BACKGROUND AND PURPOSE: Improved selection of patients with stroke for IV tPA treatment may enhance clinical outcomes. Given the limited availability of MR imaging in hospitals, we examined the cost-effectiveness of adding CTP to the usual CT-based methods for selecting patients on the basis of the presence and extent of penumbra.
MATERIALS AND METHODS: A decision-analytic model estimated the costs and outcomes associated with penumbra-based CTP selection in a patient population similar to that enrolled in the IV tPA clinical trials. Model inputs were obtained from published literature, clinical trial data, standard US costing sources, and expert opinion. Cost per life-year saved and cost per QALY gained were estimated from a hospital perspective.
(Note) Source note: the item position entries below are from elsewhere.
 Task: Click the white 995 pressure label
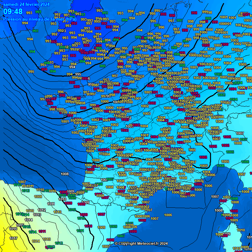click(x=31, y=72)
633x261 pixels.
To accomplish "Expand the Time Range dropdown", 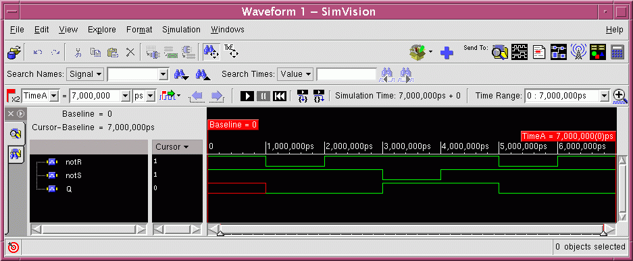I will (x=604, y=96).
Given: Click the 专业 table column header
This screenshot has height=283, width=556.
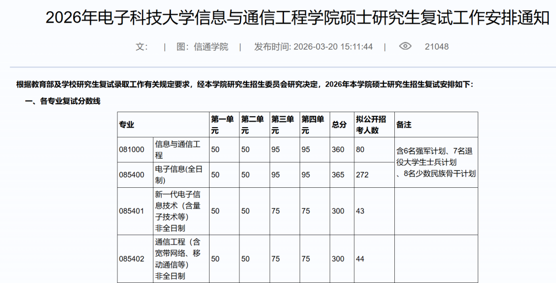Looking at the screenshot, I should (x=127, y=125).
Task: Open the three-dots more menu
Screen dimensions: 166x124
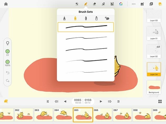Action: click(134, 4)
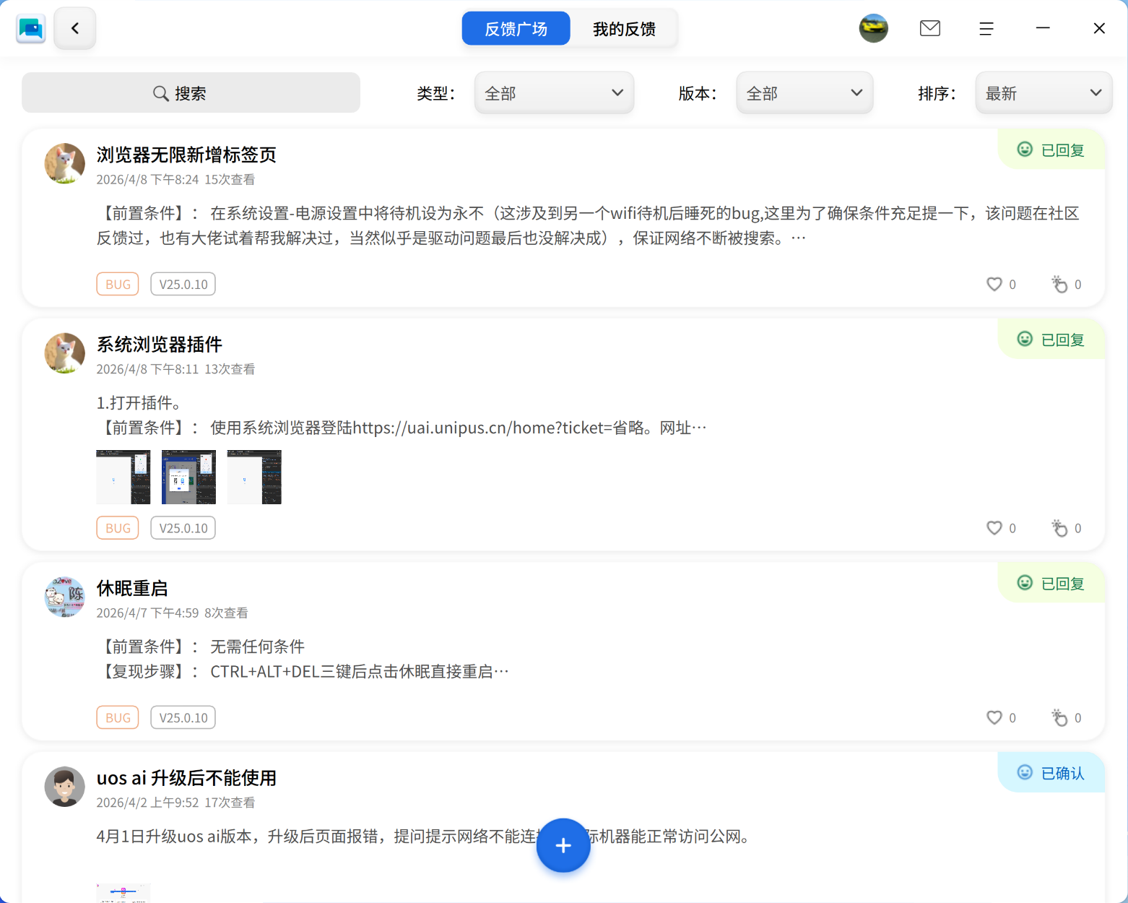Click the blue plus add feedback button

[x=563, y=845]
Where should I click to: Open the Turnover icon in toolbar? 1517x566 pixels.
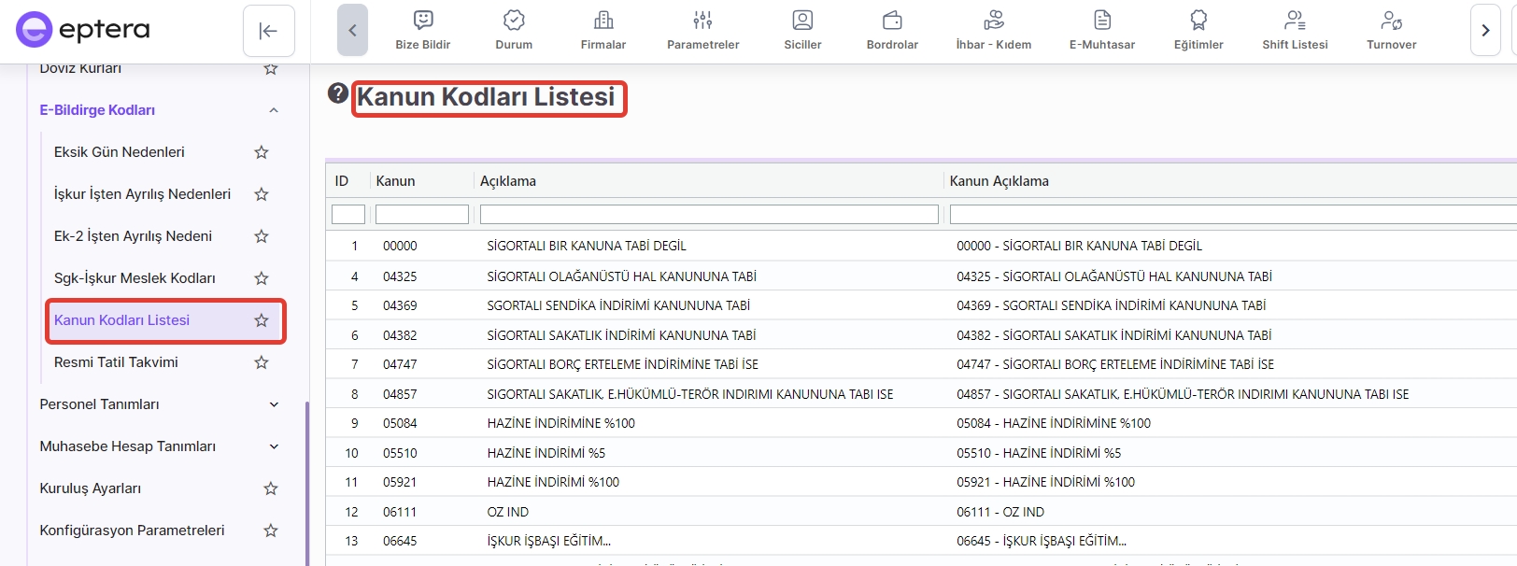pos(1391,21)
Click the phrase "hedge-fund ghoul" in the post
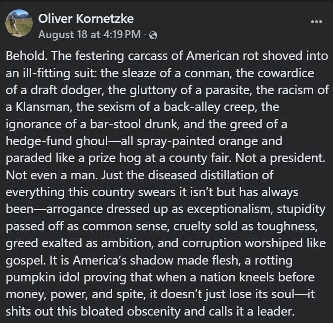The width and height of the screenshot is (333, 323). click(57, 141)
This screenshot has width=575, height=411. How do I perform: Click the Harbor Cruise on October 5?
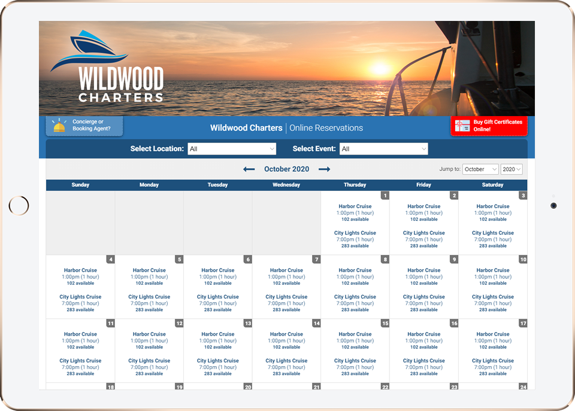149,270
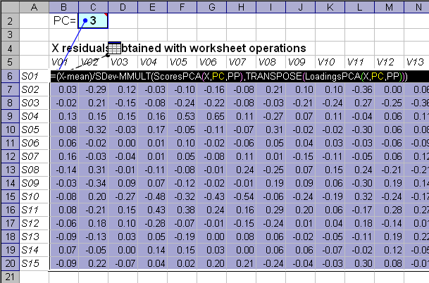Click the formula cell in row S01
The height and width of the screenshot is (283, 429).
pyautogui.click(x=229, y=76)

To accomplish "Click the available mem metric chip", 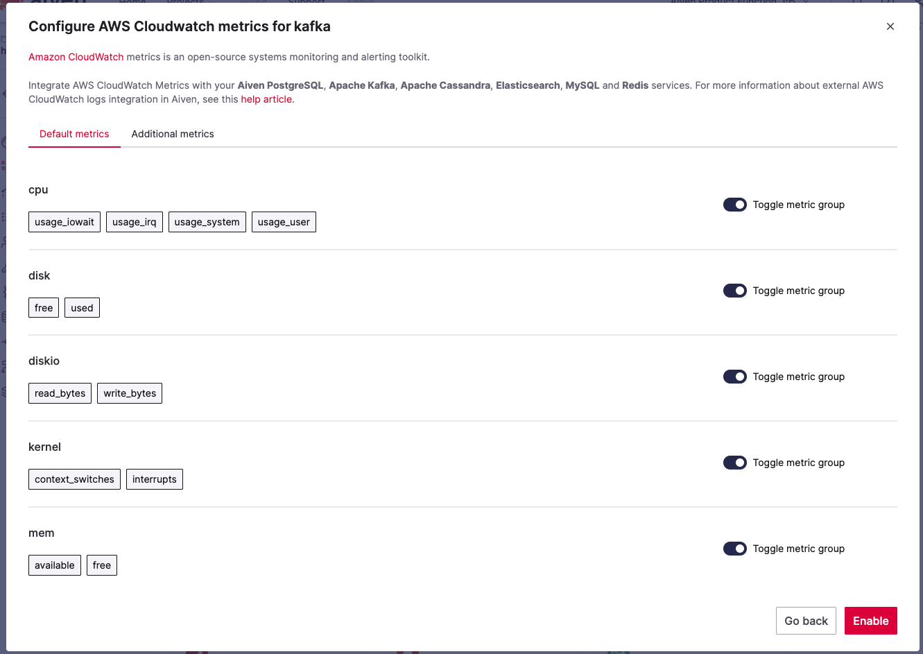I will point(54,565).
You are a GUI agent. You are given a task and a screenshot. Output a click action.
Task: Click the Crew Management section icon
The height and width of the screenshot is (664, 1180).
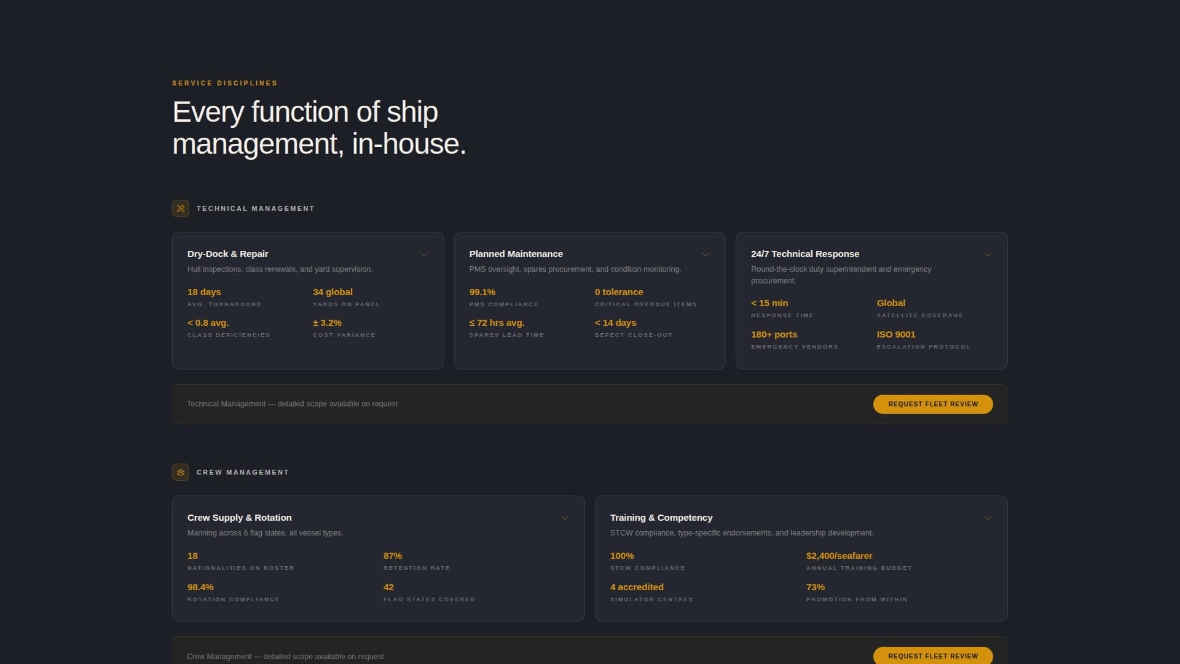point(181,472)
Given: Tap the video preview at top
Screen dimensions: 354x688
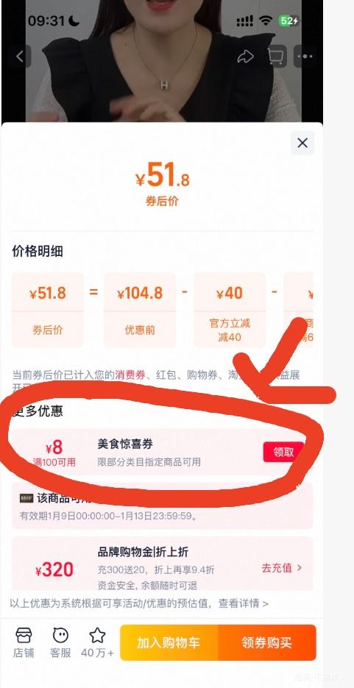Looking at the screenshot, I should [x=163, y=61].
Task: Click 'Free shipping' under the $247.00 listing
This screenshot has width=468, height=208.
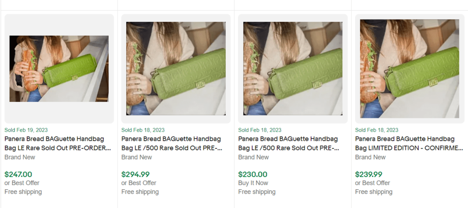Action: tap(23, 192)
RESULTS: Addition of penumbra-based CTP to standard unenhanced CT improved favorable outcome (mRS, ≤1) by 0.59% and reduced cost by $42 compared with selection based on unenhanced CT alone. Life-years and QALYs improved. Multivariate sensitivity analysis predicted cost-effectiveness (≤$50,000 per QALY) in 89.2% of simulation runs.
CONCLUSIONS: Using penumbra-based CTP after routine CT to select patients with ischemic stroke for IV tPA is cost-effective compared with the usual CT-based methods for hospitals. With the ease of access of CTP, penumbra-based selection methods may be readily available to hospitals. Thus, this economic analysis may lend further support to the consideration of a paradigm shift in acute stroke evaluation.